→ **WHAT TO DO**
Reproduce, please, the line that holds "Click the Get Started button" and all later lines through the end of the entries below, exactly; omit pictures.

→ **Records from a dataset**
.....

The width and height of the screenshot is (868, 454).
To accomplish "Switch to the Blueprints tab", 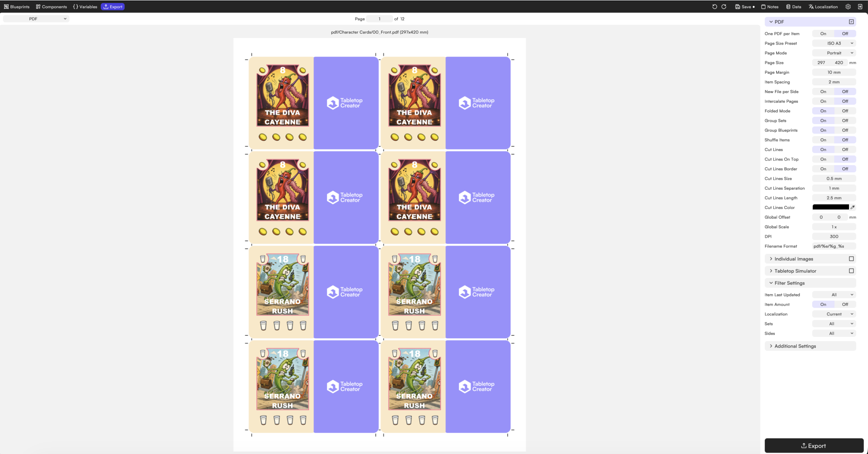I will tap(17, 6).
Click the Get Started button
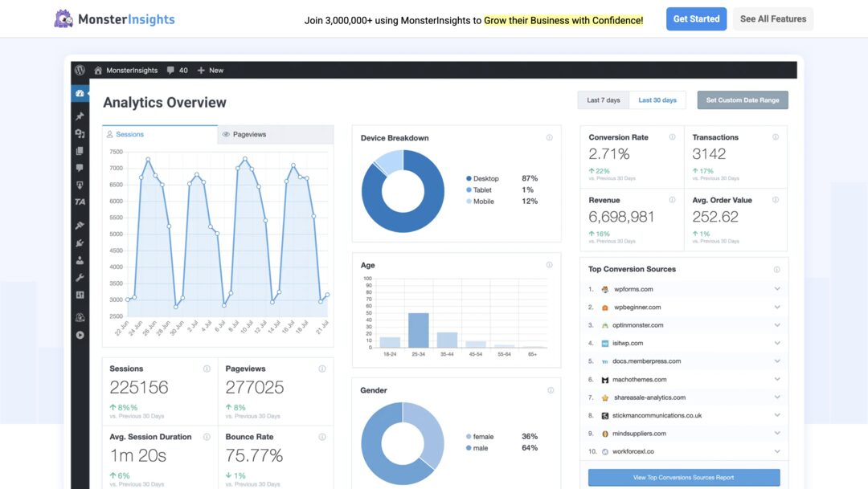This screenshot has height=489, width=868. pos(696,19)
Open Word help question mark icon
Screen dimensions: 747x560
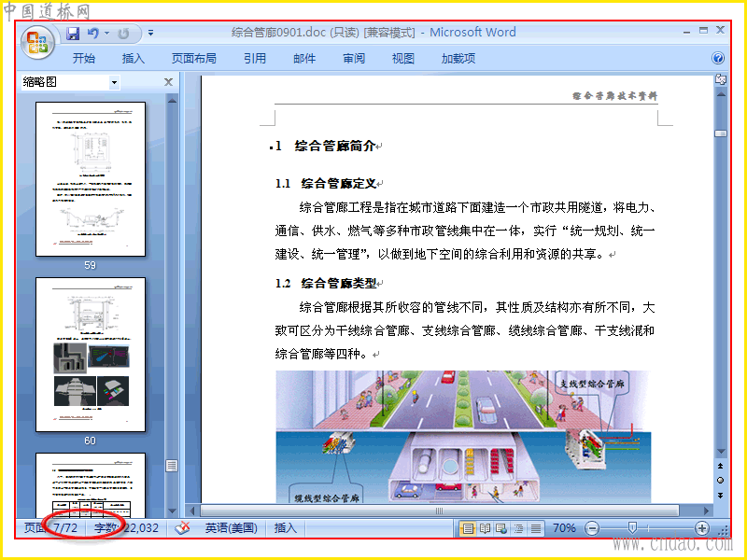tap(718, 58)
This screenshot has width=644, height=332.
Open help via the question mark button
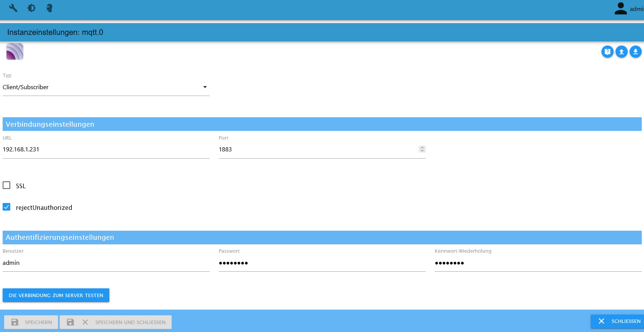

.....

→ **TASK ANSWER**
Click the Get Started button
This screenshot has height=489, width=868. pos(696,19)
Open Word help question mark icon
Screen dimensions: 747x560
tap(718, 58)
This screenshot has width=644, height=332.
Open help via the question mark button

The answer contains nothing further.